The Federal Trade Commission (FTC), the nation's consumer protection agency, is authorized to enforce the CAN-SPAM Act. CAN-SPAM also gives the Department of Justice (DOJ) the authority to enforce its criminal sanctions. Other federal and state agencies can enforce the law against organizations under their jurisdiction, and companies that provide Internet access may sue violators, as well.

What the Law Requires:

  • Messages must contain the sender's accurate return email address.

  • Messages must not contain any forged routing information.

  • The subject line must not be misleading.

  • Each message must include the identity and postal mailing address of the sender

  • Each message must contain an Internet-based functional unsubscribe mechanism, and this mechanism must be clear and conspicuous.

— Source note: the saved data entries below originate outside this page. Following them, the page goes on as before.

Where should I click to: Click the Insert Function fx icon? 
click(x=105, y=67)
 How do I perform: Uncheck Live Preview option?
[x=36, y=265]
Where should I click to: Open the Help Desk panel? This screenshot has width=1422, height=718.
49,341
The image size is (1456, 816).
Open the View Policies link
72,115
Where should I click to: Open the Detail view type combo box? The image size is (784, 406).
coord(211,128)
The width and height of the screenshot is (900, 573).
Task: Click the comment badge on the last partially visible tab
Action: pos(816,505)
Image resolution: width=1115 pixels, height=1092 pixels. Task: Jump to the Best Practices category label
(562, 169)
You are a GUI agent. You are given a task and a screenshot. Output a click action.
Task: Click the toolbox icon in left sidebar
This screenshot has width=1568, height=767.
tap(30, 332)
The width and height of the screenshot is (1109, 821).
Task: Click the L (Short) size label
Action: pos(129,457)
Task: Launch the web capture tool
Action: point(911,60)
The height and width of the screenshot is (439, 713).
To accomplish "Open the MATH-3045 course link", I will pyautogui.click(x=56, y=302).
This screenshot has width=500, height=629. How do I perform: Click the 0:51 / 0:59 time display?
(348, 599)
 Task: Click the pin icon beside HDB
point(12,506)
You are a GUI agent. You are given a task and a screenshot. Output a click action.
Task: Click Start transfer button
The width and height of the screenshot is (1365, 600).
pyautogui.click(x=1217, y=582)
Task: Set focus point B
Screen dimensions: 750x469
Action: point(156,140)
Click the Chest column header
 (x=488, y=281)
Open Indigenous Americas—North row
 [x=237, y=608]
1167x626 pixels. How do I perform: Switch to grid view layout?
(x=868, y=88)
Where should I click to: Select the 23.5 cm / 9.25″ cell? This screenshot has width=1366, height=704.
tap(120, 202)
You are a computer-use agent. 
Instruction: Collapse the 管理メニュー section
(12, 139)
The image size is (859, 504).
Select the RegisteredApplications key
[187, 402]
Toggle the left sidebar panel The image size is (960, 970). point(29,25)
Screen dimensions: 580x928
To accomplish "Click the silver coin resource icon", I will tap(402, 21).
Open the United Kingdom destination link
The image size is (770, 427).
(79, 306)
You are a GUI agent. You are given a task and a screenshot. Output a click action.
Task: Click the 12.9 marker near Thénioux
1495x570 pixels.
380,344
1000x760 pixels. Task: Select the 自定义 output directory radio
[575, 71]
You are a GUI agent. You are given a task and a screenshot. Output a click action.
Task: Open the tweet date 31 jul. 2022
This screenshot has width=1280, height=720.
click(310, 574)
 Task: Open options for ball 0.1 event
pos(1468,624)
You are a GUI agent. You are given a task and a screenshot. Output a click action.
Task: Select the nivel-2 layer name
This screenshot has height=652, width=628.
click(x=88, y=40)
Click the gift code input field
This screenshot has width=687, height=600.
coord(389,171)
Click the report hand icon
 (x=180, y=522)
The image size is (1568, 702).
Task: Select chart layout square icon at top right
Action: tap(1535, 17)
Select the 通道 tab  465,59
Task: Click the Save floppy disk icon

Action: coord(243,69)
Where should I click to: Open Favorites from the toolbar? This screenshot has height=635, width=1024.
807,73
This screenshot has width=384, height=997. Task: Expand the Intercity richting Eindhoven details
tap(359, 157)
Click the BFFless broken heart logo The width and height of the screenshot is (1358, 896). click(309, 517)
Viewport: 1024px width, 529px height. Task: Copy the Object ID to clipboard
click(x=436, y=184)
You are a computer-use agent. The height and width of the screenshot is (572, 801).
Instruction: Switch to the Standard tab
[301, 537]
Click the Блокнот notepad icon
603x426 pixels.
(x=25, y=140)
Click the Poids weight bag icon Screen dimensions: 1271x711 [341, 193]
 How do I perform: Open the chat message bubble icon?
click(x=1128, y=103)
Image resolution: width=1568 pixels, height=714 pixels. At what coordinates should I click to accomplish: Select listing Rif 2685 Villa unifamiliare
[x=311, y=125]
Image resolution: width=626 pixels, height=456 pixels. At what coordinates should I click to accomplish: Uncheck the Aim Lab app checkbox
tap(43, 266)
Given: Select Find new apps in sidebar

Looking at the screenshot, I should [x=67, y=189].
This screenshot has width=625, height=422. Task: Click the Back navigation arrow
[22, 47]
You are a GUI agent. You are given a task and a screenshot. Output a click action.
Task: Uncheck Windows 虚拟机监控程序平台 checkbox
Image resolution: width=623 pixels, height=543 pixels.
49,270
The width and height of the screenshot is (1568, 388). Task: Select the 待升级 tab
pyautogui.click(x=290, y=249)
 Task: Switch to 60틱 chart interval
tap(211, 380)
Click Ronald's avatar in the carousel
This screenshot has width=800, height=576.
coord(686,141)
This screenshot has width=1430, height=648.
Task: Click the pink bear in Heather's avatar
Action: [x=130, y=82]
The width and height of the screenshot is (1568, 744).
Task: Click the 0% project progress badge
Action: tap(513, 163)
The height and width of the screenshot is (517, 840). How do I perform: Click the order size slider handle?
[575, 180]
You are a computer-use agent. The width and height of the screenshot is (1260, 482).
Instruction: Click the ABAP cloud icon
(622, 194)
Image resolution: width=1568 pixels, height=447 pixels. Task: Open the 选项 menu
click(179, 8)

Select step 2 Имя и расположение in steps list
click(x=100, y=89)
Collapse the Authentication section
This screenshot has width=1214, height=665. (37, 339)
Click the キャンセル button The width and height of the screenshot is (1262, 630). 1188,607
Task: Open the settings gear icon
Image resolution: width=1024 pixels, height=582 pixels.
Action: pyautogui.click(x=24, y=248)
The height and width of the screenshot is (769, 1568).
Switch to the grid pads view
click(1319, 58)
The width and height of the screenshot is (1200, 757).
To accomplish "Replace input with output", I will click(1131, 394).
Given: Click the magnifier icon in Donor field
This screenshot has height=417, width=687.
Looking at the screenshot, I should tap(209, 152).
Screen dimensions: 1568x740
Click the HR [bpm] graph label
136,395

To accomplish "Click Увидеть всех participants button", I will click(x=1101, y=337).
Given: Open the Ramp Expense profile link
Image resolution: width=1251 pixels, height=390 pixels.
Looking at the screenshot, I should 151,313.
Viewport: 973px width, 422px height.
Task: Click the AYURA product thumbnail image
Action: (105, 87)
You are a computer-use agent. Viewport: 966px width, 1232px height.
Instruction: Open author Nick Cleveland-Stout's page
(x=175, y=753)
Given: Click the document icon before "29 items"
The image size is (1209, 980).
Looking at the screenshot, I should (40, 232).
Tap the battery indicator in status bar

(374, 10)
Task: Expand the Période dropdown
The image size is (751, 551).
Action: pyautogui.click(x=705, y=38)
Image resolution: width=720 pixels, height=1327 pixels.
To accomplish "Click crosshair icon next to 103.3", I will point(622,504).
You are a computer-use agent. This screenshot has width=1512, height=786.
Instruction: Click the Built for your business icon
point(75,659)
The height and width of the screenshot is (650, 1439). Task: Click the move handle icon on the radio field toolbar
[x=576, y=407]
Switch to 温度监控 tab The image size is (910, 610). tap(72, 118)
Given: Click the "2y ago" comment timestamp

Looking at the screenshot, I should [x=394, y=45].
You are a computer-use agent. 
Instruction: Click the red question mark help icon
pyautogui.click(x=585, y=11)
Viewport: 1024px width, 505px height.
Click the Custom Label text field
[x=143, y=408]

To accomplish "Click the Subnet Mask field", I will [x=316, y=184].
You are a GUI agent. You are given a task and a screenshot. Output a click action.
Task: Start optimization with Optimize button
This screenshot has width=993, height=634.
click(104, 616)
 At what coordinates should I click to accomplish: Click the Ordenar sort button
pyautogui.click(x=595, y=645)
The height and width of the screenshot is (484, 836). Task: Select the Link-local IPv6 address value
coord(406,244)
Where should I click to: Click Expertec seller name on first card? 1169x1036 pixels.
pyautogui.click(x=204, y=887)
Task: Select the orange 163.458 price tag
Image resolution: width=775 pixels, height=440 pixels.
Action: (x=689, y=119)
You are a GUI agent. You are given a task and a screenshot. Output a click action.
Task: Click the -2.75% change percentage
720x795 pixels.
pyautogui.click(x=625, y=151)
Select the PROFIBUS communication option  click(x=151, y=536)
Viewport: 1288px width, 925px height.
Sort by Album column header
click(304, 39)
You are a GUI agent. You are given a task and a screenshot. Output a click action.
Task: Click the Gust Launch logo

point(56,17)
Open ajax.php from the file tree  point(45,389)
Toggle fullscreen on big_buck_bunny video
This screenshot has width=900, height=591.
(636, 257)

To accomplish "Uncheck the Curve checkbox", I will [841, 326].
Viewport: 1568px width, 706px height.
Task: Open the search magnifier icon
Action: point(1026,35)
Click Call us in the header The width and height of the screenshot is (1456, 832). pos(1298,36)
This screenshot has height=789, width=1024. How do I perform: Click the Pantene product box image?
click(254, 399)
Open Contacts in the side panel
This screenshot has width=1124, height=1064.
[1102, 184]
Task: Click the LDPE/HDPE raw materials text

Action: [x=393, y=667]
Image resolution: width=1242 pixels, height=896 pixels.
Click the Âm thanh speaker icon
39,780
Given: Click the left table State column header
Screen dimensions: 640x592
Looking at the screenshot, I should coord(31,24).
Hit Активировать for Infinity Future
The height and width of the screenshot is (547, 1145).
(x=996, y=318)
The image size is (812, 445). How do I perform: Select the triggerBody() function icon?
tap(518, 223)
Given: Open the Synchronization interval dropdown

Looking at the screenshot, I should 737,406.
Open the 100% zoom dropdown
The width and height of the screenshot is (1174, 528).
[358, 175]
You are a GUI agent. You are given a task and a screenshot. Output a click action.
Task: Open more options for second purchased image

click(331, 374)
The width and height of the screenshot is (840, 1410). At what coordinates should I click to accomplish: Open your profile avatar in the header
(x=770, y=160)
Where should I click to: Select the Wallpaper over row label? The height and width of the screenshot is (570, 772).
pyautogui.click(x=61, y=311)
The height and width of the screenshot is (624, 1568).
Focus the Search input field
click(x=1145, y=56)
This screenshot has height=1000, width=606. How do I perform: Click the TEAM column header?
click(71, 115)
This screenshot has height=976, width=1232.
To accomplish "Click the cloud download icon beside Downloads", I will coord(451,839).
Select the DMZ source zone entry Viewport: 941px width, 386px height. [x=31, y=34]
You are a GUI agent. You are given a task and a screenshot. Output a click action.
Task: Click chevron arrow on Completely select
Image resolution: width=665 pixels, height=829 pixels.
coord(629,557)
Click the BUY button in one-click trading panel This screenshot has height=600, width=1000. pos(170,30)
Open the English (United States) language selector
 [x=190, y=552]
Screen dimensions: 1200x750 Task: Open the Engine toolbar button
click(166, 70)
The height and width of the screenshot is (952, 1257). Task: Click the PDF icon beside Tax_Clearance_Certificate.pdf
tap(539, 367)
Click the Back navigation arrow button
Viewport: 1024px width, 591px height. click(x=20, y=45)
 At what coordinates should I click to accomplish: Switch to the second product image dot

  • Unsubscribe requests must be honored within ten business days.

Penalties

Each violation of the above provisions is subject to fines of up to $11,000. Deceptive commercial email also is subject to laws banning false or misleading advertising.

Additional fines are provided for commercial emailers who not only violate the rules described above, but also:

  • "harvest" email addresses from Web sites or Web services that have published a notice prohibiting the transfer of email addresses for the purpose of sending email

  • generate email addresses using a "dictionary attack" combining names, letters, or numbers into multiple permutations

  • use scripts or other automated ways to register for multiple email or user accounts to send commercial email

  • relay emails through a computer or network without permission for example, by taking advantage of open relays or open proxies without authorization.

  • The law allows the DOJ to seek criminal penalties, including imprisonment, for commercial emailers who do or conspire to:

  • use another computer without authorization and send commercial email from or through it

  • use a computer to relay or retransmit multiple commercial email messages to deceive or mislead recipients or an Internet access service about the origin of the message

  • falsify header information in multiple email messages and initiate the transmission of such messages

  • register for multiple email accounts or domain names using information that falsifies the identity of the actual registrant

falsely represent themselves as owners of multiple Internet Protocol addresses that are used to send commercial email messages.